▶ **RECORDS SHOWN**
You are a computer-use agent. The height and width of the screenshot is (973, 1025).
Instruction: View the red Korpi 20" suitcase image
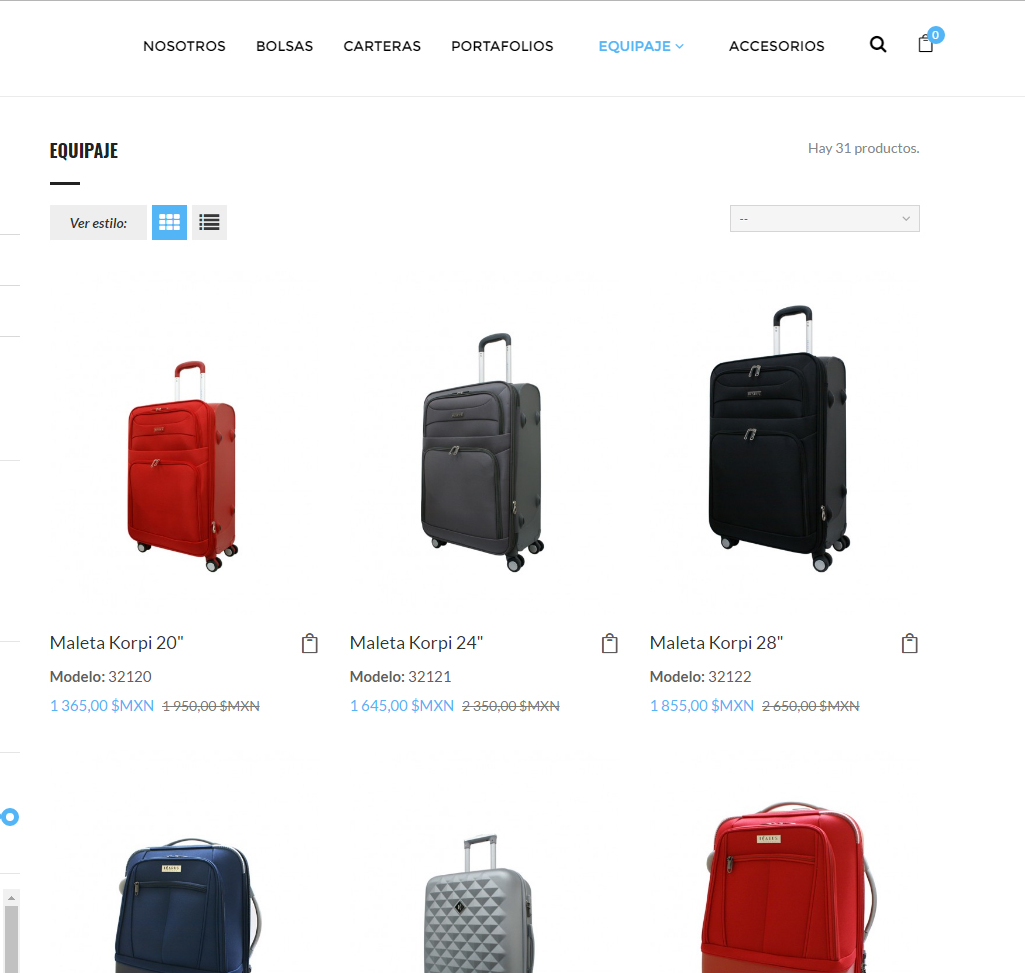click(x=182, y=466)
---
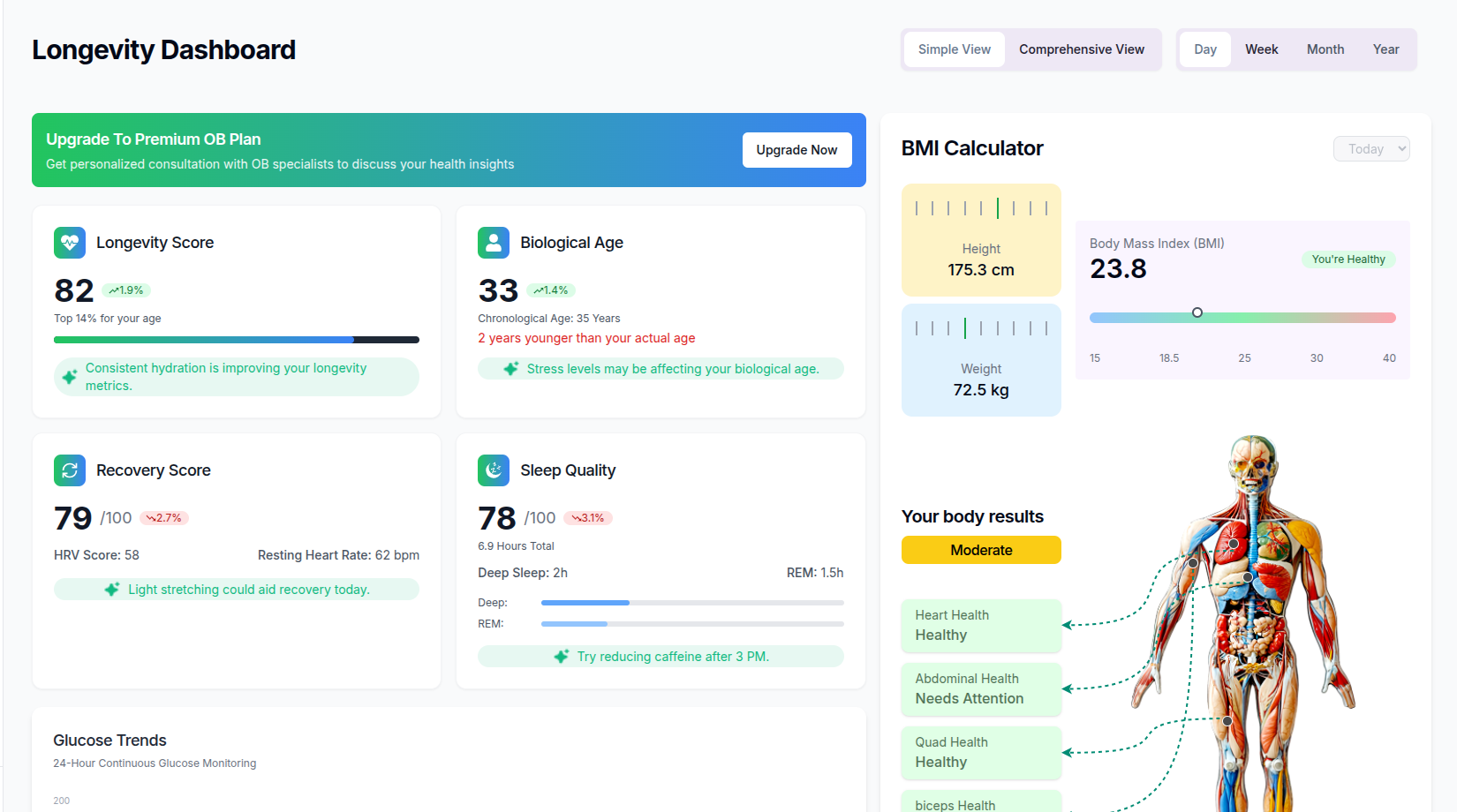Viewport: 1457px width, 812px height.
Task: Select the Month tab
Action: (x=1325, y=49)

▶ **INSTRUCTION**
Rewrite the listing from the line containing "You are a computer-use" through the line containing "click(x=182, y=466)", requests included, and shift every coordinate in the answers by -66. Leave the pictures out.

▶ **OUTPUT OF THE TASK**
You are a computer-use agent. The height and width of the screenshot is (973, 1025).
Instruction: View the red Korpi 20" suitcase image
click(x=116, y=400)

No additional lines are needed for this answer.